In this example, we will read data from a CSV file available on the Internet and store it in a DataFrame using the `pandas` library in Python. The dataset we are using is the Titanic dataset, which contains information about the passengers on the Titanic.

1. **Import the `pandas` library**: This library allows us to work with data in a tabular format.
2. **Define the URL of the CSV file**: We specify the URL of the CSV file we want to fetch data from.
3. **Read the CSV file from the URL**: We use the `pd.read_csv()` method to read the CSV file into a DataFrame.
4. **Display the first few rows of the DataFrame**: We use the `.head()` method to display the first few rows of the DataFrame.
5. **Save the DataFrame to a new CSV file**: We use the `.to_csv()` method to save the DataFrame to a new CSV file.

In [None]:
import pandas as pd

# Define the URL of the CSV file
csv_url = "https://web.stanford.edu/class/archive/cs/cs109/cs109.1166/stuff/titanic.csv"

# Read the CSV file from the URL into a DataFrame
df = pd.read_csv(csv_url)

# Display the first few rows of the DataFrame
print(df.head())

# Save the DataFrame to a new CSV file
df.to_csv("titanic_data.csv", index=False)

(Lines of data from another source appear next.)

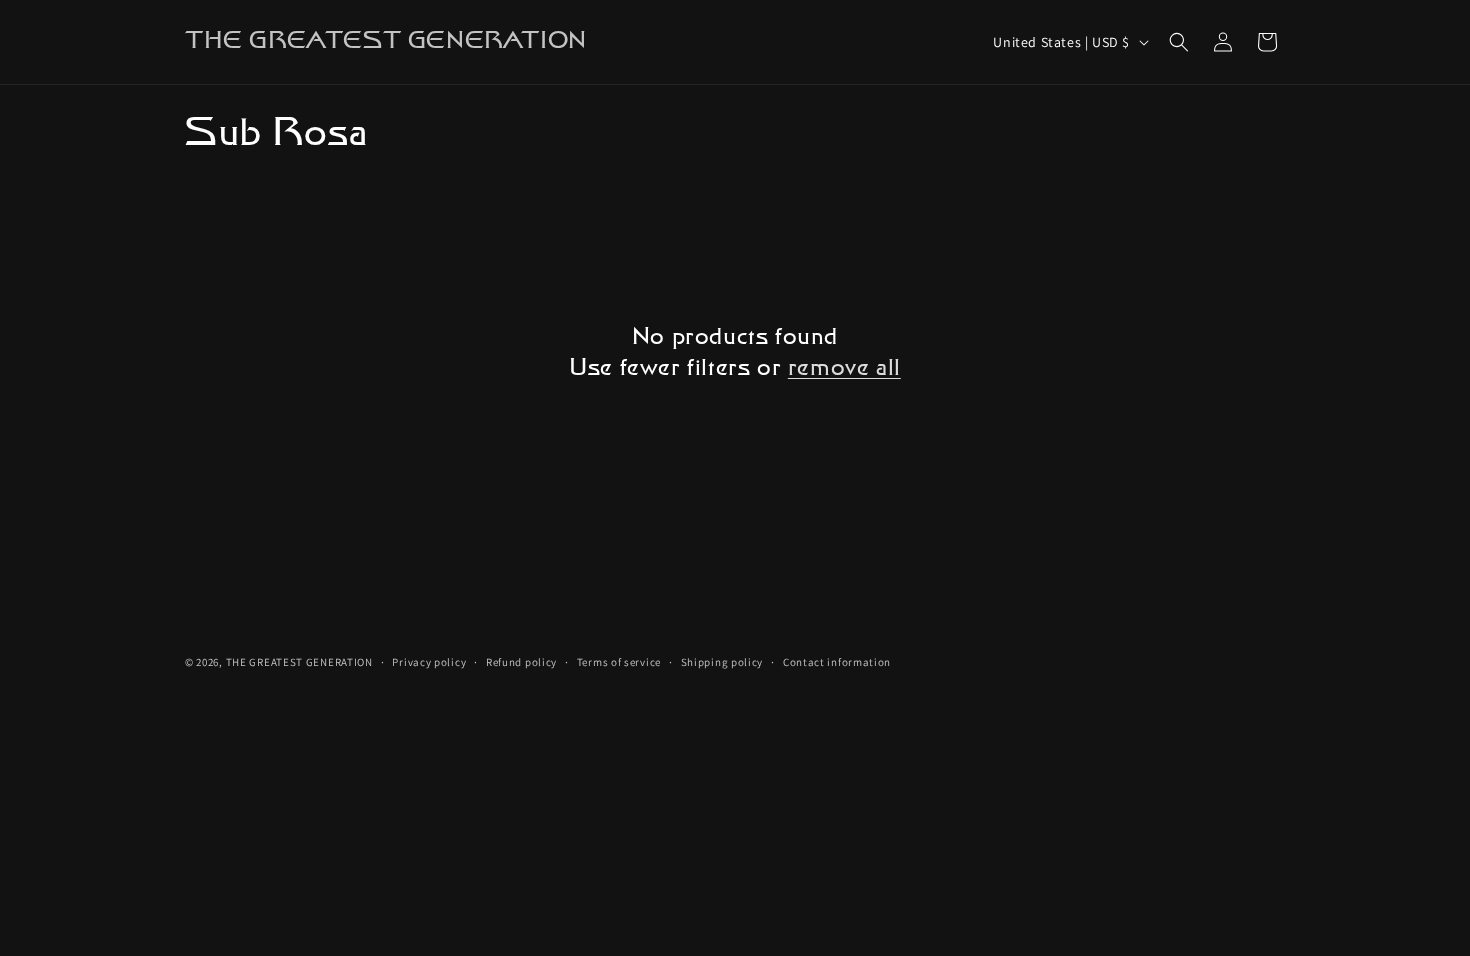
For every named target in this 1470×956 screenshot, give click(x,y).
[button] (1179, 42)
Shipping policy (722, 662)
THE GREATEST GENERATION (299, 662)
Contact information (837, 662)
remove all (844, 369)
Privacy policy (429, 662)
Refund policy (521, 662)
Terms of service (619, 662)
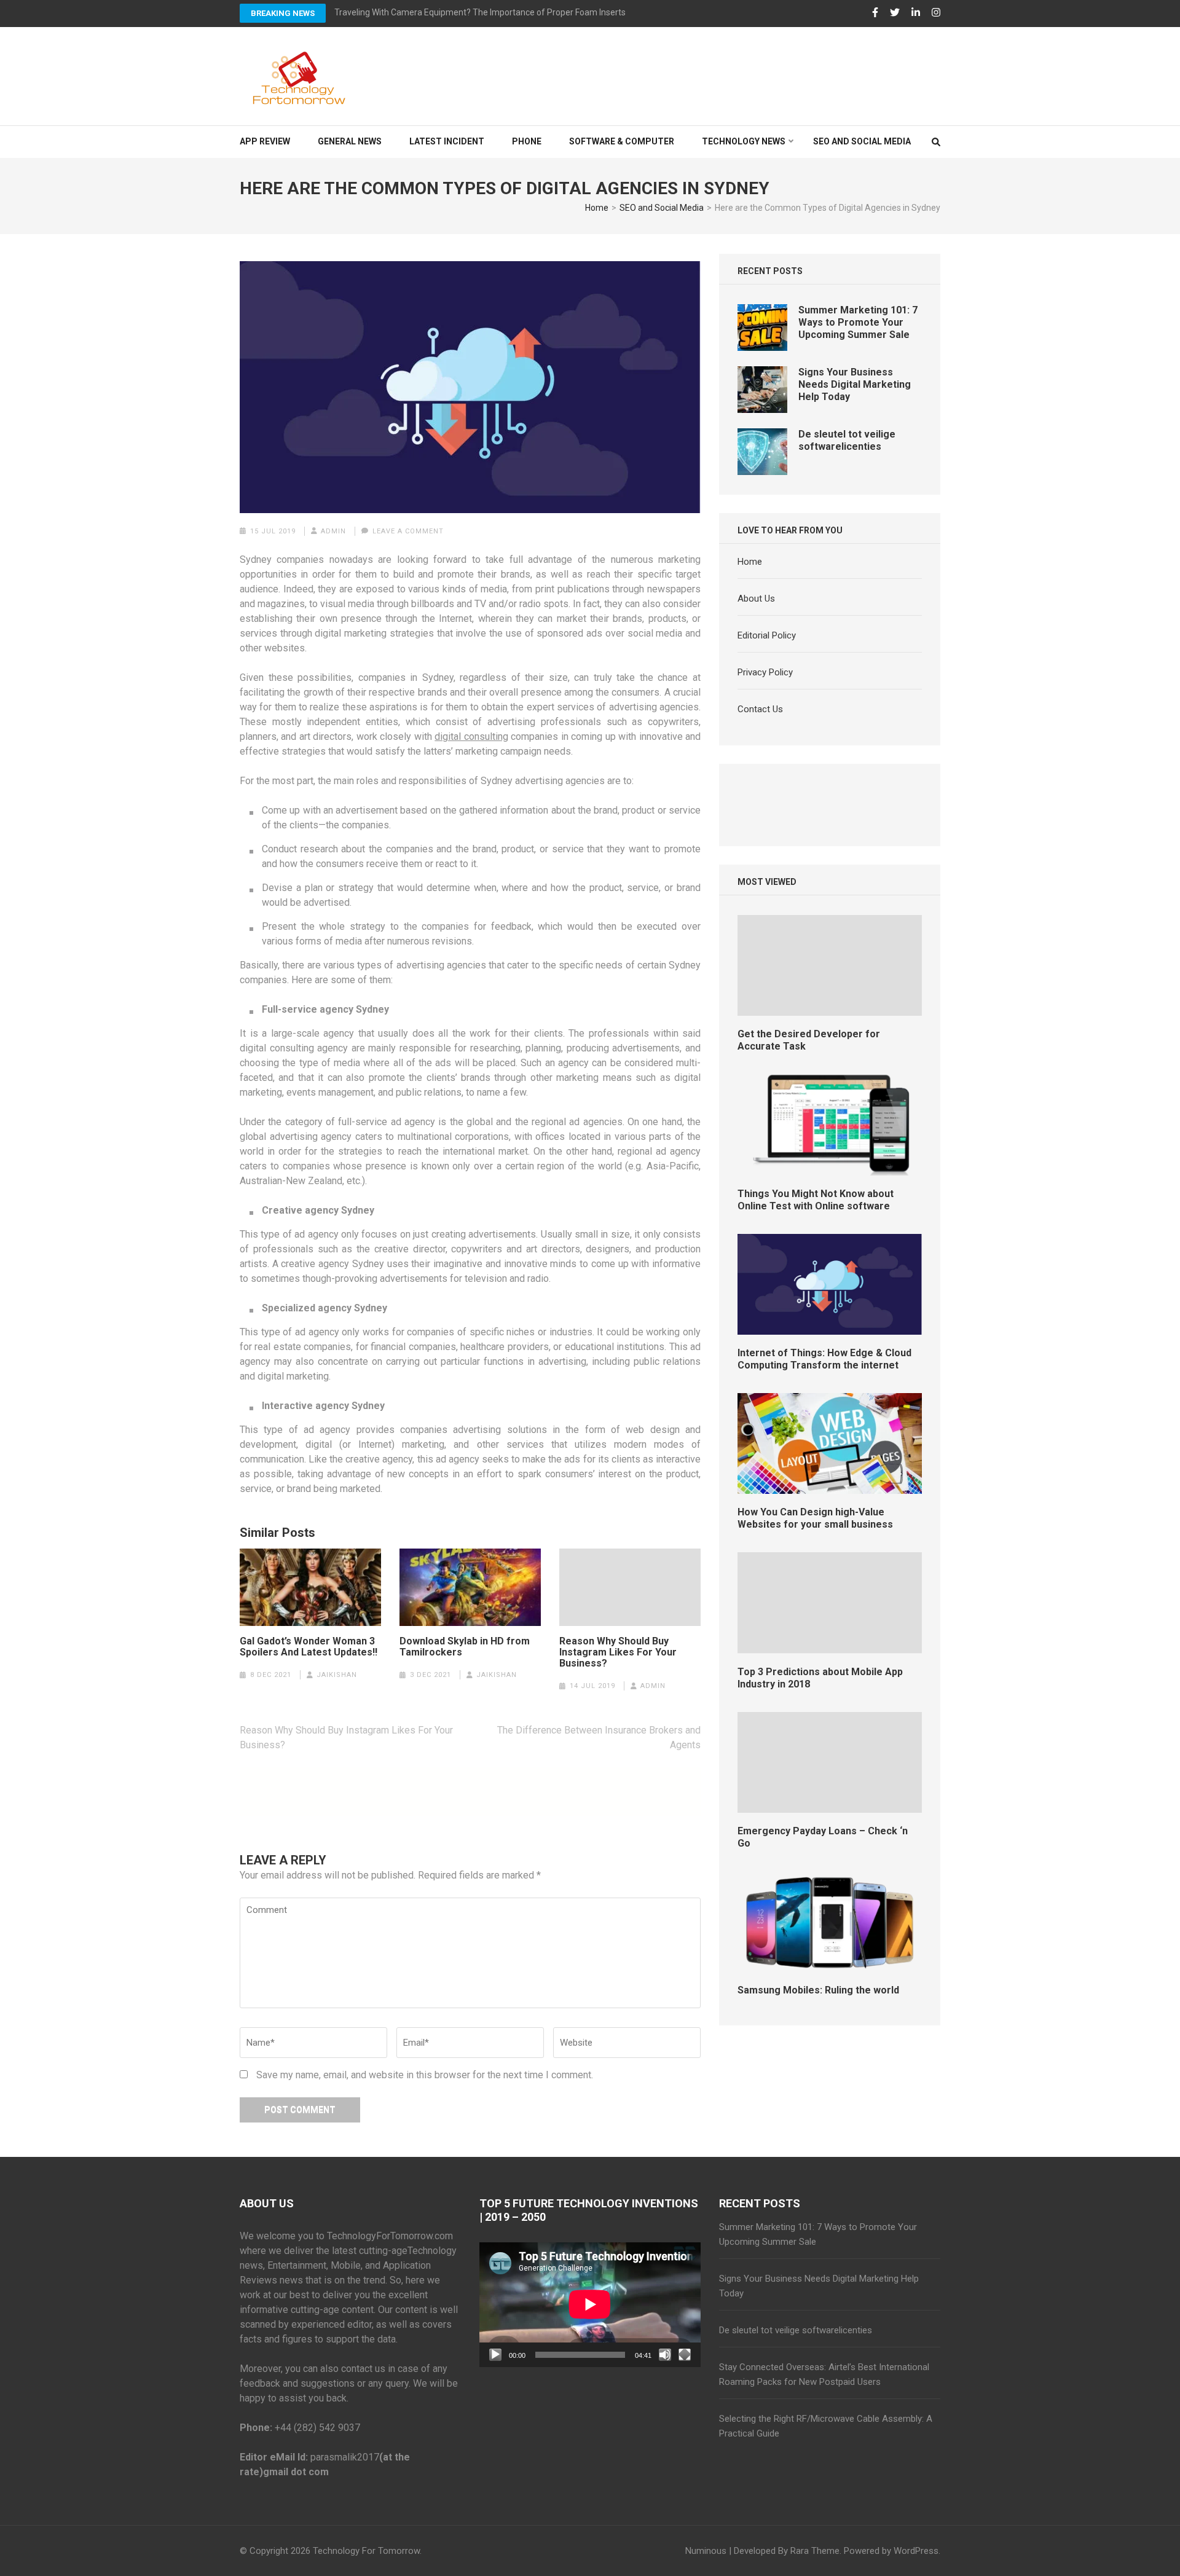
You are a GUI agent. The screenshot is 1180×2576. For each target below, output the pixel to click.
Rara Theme (815, 2550)
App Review (265, 141)
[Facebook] (875, 13)
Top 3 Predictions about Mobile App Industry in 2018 (820, 1678)
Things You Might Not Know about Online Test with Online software (816, 1200)
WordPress (916, 2550)
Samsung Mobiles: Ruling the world (818, 1990)
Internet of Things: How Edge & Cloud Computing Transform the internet (824, 1359)
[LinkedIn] (915, 13)
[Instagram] (936, 13)
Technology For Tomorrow (366, 2550)
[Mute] (665, 2355)
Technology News (743, 141)
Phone (526, 141)
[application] (590, 2304)
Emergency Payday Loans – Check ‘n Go (823, 1837)
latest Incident (446, 141)
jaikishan (337, 1675)
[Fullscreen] (684, 2355)
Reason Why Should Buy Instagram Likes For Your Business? (618, 1652)
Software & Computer (621, 141)
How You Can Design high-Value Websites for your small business (815, 1518)
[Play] (495, 2355)
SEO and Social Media (862, 141)
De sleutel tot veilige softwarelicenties (846, 440)
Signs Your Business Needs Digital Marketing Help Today (854, 384)
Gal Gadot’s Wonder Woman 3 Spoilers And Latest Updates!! (308, 1647)
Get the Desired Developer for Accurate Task (809, 1040)
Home (750, 561)
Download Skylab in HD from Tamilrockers (464, 1647)
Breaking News (283, 13)
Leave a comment (408, 531)
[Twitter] (895, 13)
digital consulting (471, 736)
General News (350, 141)
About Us (756, 598)
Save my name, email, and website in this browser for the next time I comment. (424, 2075)
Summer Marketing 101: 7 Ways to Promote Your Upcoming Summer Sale (858, 322)
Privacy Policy (765, 672)
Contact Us (760, 709)
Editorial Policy (767, 635)
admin (333, 531)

### Reading and Storing Data from a CSV File on the Internet (Example 2)

In this example, we will read data from a CSV file available on the Internet and store it in a DataFrame using the `pandas` library in Python. The dataset we are using is the 126 Years of Historical Olympic Dataset, which contains information about the Olympic Games. The data source was obtained from: 
* https://www.kaggle.com/datasets/muhammadehsan02/126-years-of-historical-olympic-dataset


In [None]:
import pandas as pd

# Define the URL of the CSV file
csv_url = "https://raw.githubusercontent.com/rashida048/Datasets/master/olympics.csv"

# Read the CSV file from the URL into a DataFrame
df = pd.read_csv(csv_url)

# Display the first few rows of the DataFrame
print(df.head())

# Save the DataFrame to a new CSV file
df.to_csv("olympic_data.csv", index=False)


![Image Description](./images/CategoricalVsNumerical.png)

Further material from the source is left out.